Exchange officials will ring their respective opening bells directly from the White House — a symbolic moment meant to signal that the stock market is open for everyone’s long-term wealth-building.
Trump Accounts are custodial-style traditional IRAs for children under 18, owned by the child but administered by a parent or guardian. Investments are limited to low-cost index funds and ETFs tracking broad US equity indexes, such as the S&P 500. There are no withdrawals permitted before age 18.
Read more: Trump Accounts explained: How they work, who qualifies
US citizens born between 2025 and 2028 are eligible for a $1,000 seed contribution directly from the US Treasury.
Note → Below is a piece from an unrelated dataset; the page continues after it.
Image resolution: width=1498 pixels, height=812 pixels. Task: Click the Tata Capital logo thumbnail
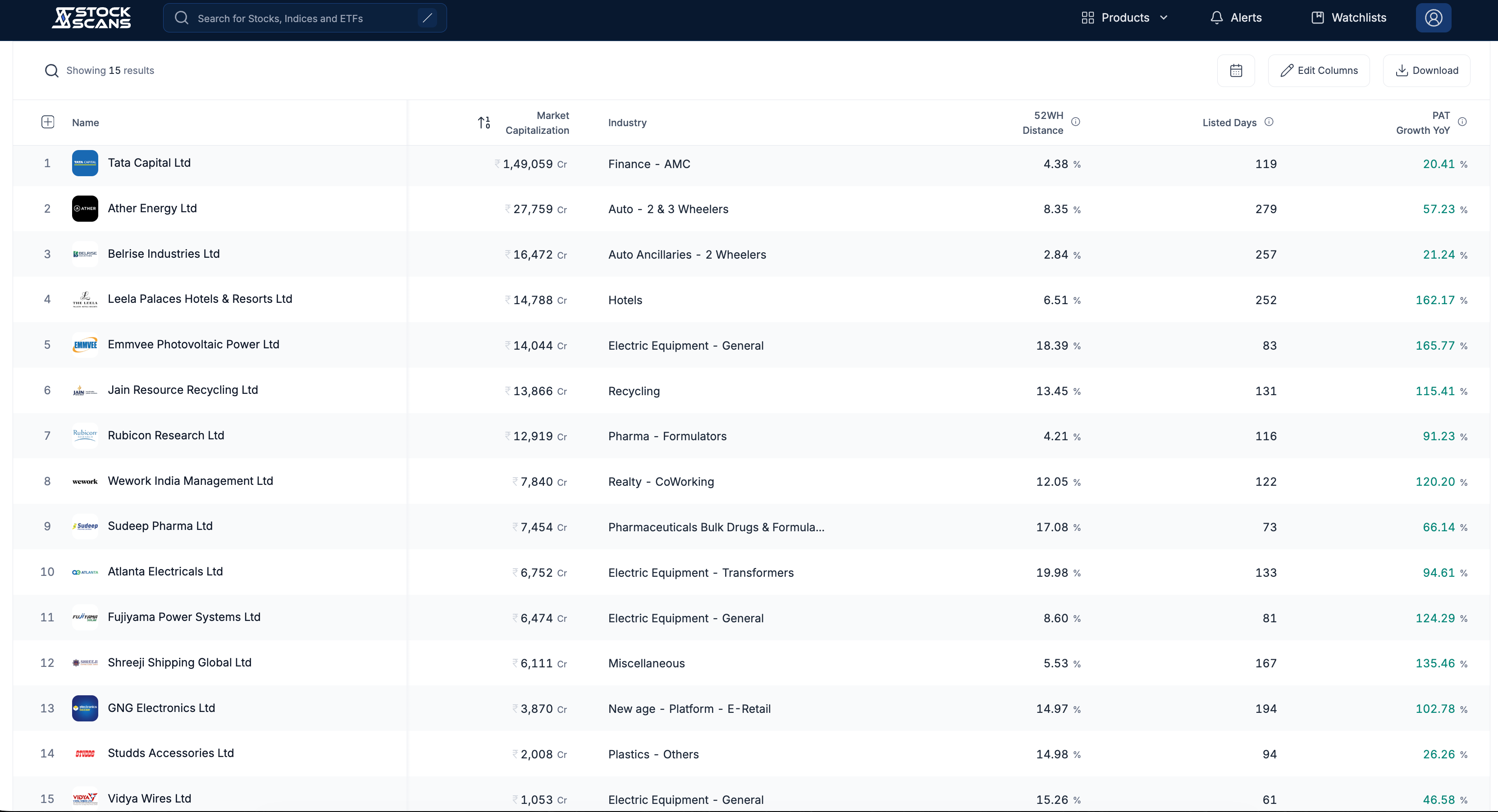tap(85, 163)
McKinsey estimates in a new study that Trump accounts could generate between $80 billion and more than $900 billion in long-term asset accumulation for lower-wealth households over the next decade.
But the highly publicized moment will have a key challenge in becoming a wealth builder for many US households.
Economic mobility is often associated with education, employment, and income growth, but it’s also influenced by asset ownership and how it’s managed over time.
McKinsey estimates that 40% to 50% of American children are born into low-income or economically vulnerable households. At the same time, intergenerational income mobility has declined.
Roughly 90% of Americans born in 1940 earned more than their parents, compared with 50% of those born in the 1980s, McKinsey found.
Wealth disparities in the United States also remain stark.
The bottom 25% of households hold very little wealth, McKinsey noted, with a median net worth of $3,500 and limited ownership of financial assets. By contrast, households in the 75th to 89.9th percentile hold more than $1 million in median net worth. These disparities reflect unequal access to assets that accumulate and compound over time.
For Trump accounts to be successful, lower-income households will have to participate. If not, the accounts could accumulate for the top earners and widen the wealth gap further in the decades to come.
“If participation and contributions remain uneven and concentrated among higher-wealth households, asset accumulation may disproportionately benefit households already positioned to contribute consistently, “McKinsey said.